Just making art through the lens of climate change means all sorts of new layers. I can’t wait to see this film. Speaking of film, Jennifer writes:
I just watched Wasted! the food waste doc directed by Anna Chai and Nari Kye. It manages to communicate the seriousness of the problem, while at the same time showcasing so many beautiful ways to divert food waste at every level. It also manages to be the beautifully shot food porn we're used to from series like Cooked and Salt Fat Acid Heat, which of course is partly the point: food is beautiful and shouldn't be wasted! Also funnily enough, it's executively produced by Anthony Bourdain (RIP), and he brings his classic acerbic dark humour to it. At the very end, he even talks about how if he had his way, this whole project would have been a lot darker, but obviously they had consciously made a doc that didn't need a Big Lebowski chaser.
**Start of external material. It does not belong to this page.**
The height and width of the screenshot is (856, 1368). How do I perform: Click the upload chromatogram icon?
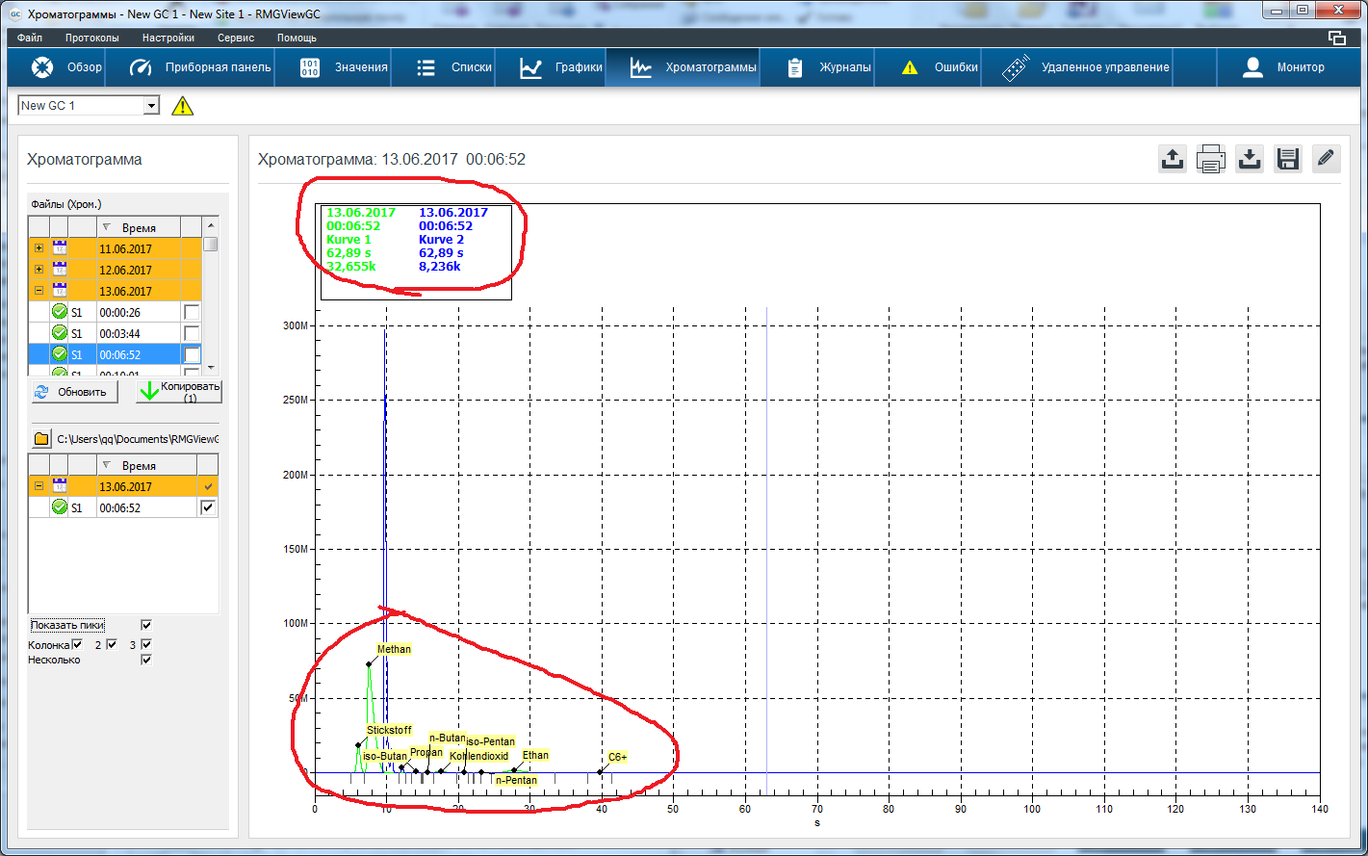tap(1172, 159)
Highly recommend.
And then there’s the climate art that is just so epic and beautiful it can’t make me blue. Todd shared this wondrous piece on Facebook, and I keep going back to look at it over and over again.
I thought poetry about climate woe would make my want to cry/die/lie in a pool of lukewarm jello, but reader Josette sent me some poems about parenthood and planet that were lovely. This one is so good:
I loved this piece from The Nation on XR and hope not despair. This para in particular:
The lesson here is not that any one strategy is particularly efficacious. It’s that collective action is the surest antidote to solitary despair. This is something that Americans have largely forgotten. When I asked Clare Farrell, another founding XR organizer, how she managed to keep afloat despite the ever-rising tide of apocalyptic news, she answered by recalling an early XR slogan: “Hope dies, action begins.”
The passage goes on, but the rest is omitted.